Areas characterized by traffic congestion and a low-income population with low purchasing power such as Mombasa road and Eastlands, are the worst performing nodes recording average rental yields of 5.7% and 5.4%, respectively.
Performance of real estate themes in MUDs versus single-themed developments’ Performance
We looked at the prices, rents and returns of each theme in mixed-use developments in comparison to the theme’s average performance in the market, to determine the return margin of investing in an MUD.
Retail space in mixed-use developments records an average rental yield of 8.5% with an average occupancy of 76.9%. This is 1.1% points and 4.3% percentage points lower than the market average at 9.5% yield and 81.2% occupancy. This indicates that retail space performs worse in an MUD context in comparison to being in isolation and we attribute this to competition from shopping centres and malls, strategically located in residential areas, making them easier to access. We, however, note that in destination mixed-use developments, retail space performs better due to the state-of-the-art facilities provided that attract clientele who are looking for an experience.
Commercial Office Space
Commercial offices in mixed-use developments record higher rental yields of 8.2%, 0.3% points higher than the market average at 7.9%. This is attributable to high rental charges of Sh110.3/SQFT compared to the market average at Sh99.2/SQFT, given that they are mainly Grade A offices with state-of-the-art technical services provided such as high-quality elevators, fittings and automation systems and ample parking at a minimum ratio of 3:1000 (3 parking slots for every 1000 SQFT), which lack in Grade B and C offices, hence tenants are willing to pay a premium.

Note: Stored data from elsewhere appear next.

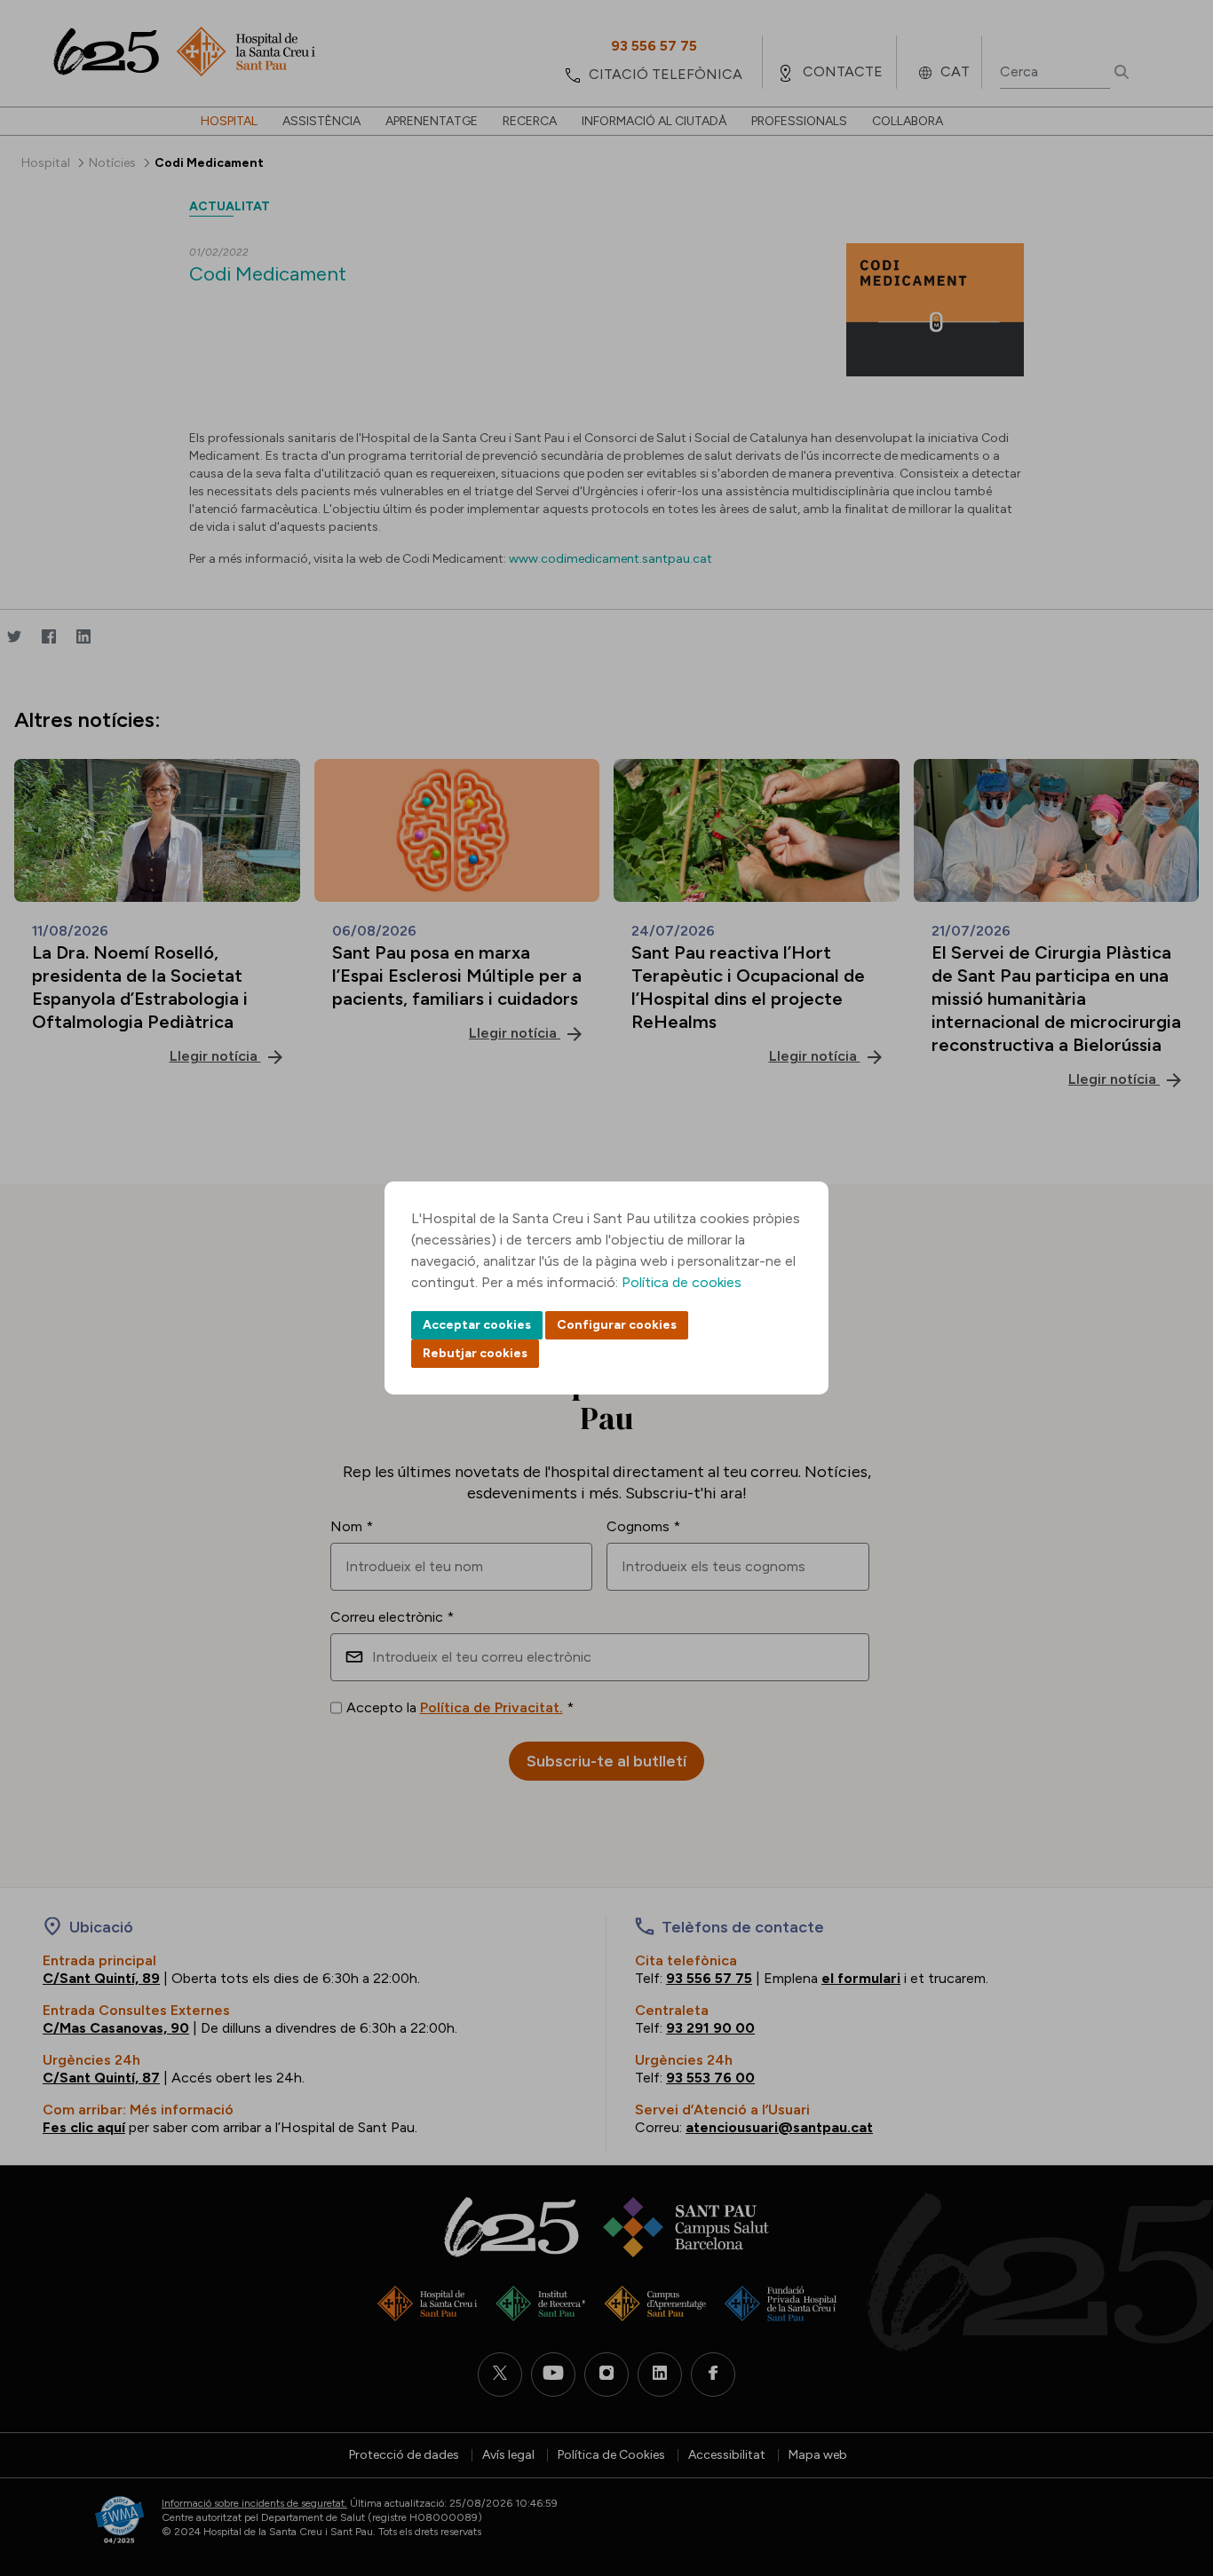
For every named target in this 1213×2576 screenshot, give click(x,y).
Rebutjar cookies (475, 1353)
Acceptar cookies (477, 1324)
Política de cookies (681, 1282)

Incorporation of the residential theme in large scale integrated mixed-use developments in the Nairobi Metropolitan Area is growing in popularity, and we have seen this in developments such as Two Rivers along Limuru road, Garden City along Thika road and Nextgen along Mombasa road among others. Residential units in MUDs record higher prices at Kshs 168,343.5/SQM and rental yield at 5.6%, compared to the market average price at Kshs 127,895.3/SQM and rental yield at 5.0% due the convenience, that MUDs create, therefore, attract demand from prospective homeowners who are willing to pay a premium on the same.
When we compare the average rental yields of themes in MUDs to the overall market performance for each theme, we find that office space and residential units in MUDs have higher rental yields at 8.2% and 5.6% compared to the market average at 7.9% and 5.0% mainly attributed to higher rents and prices charged due to amenities and facilities provided.
With an average weighted rental yield of 8.0%, (8.5% for retail space accounting for 30.9% of MUD lettable area on average, 8.2% for office space accounting for 58.1% of MUD lettable area on average and 5.6% for residential space accounting for 41.3% of MUD lettable area on average) mixed-use developments have higher returns compared to market average at 7.5%. MUDs are, therefore, a viable investment mainly for office and residential spaces recording a high rental yield of 8.2% and 5.6%, 0.3% and 0.6% points, above the market average at 7.9% and 5.0%, respectively and minimal allocation to retail space.
They are suitable for developers and investors looking to diversify their real estate portfolio, given that some themes such as office and retail have an oversupply of 4.7mn and 2.0mn SQFT space, respectively in Nairobi Metropolitan Area. The investment opportunity within the Nairobi Metropolitan Area is, thus, in areas such as Limuru road, Karen, Upperhill and Kilimani recording the highest rental yield returns of 9.7%, 9.4%, 8.7%, and 8.6%, respectively.